President of the Province of Reggio Emilia
- In office 13 October 2014 – 31 October 2018
- Preceded by: Sonia Masini
- Succeeded by: Giorgio Zanni

Mayor of Poviglio
- In office 8 June 2009 – 27 May 2019
- Preceded by: Stefano Carpi
- Succeeded by: Cristina Ferraroni

Personal details
- Born: 20 April 1970 (age 56) Parma, Emilia-Romagna, Italy
- Party: Democratic Party
- Education: University of Parma
- Occupation: Teacher

= Giammaria Manghi =

Italian politician (born 1970)

Giammaria Manghi (born 20 April 1970) is an Italian politician who served as president of the Province of Reggio Emilia from 2014 to 2018 and undersecretary of the Regional Government of Emilia-Romagna from 2018 to 2024. He also served as mayor of Poviglio from 2009 to 2019.

==Life and career==
Manghi was born in Parma in 1970. He graduated in humanities from the University of Parma and taught literature at the Carrara Institute in Guastalla. A member of the Democratic Party, he served as a municipal councillor, assessor and deputy mayor of Poviglio before being elected mayor in June 2009.

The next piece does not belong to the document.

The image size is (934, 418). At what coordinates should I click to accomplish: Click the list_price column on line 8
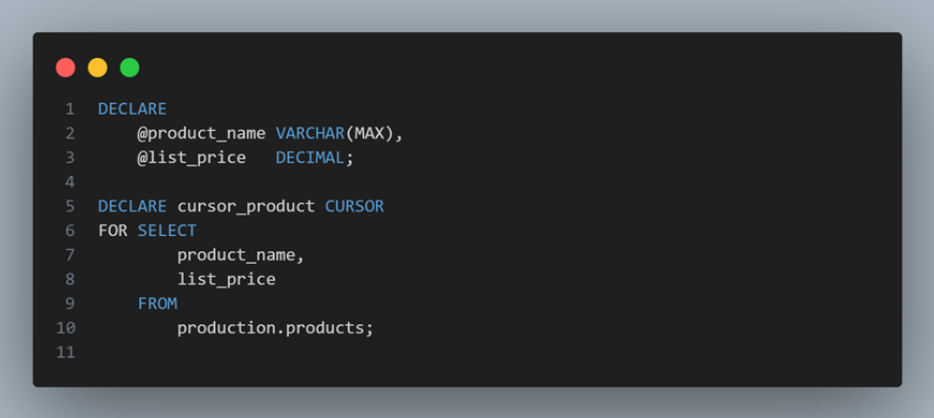coord(226,279)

In October 2014, Manghi was elected president of the Province of Reggio Emilia. He resigned in October 2018 after being appointed undersecretary to the Regional Government of Emilia-Romagna by president Stefano Bonaccini. In December 2024, following the formation of the new regional government, Manghi was appointed coordinator of sports policies.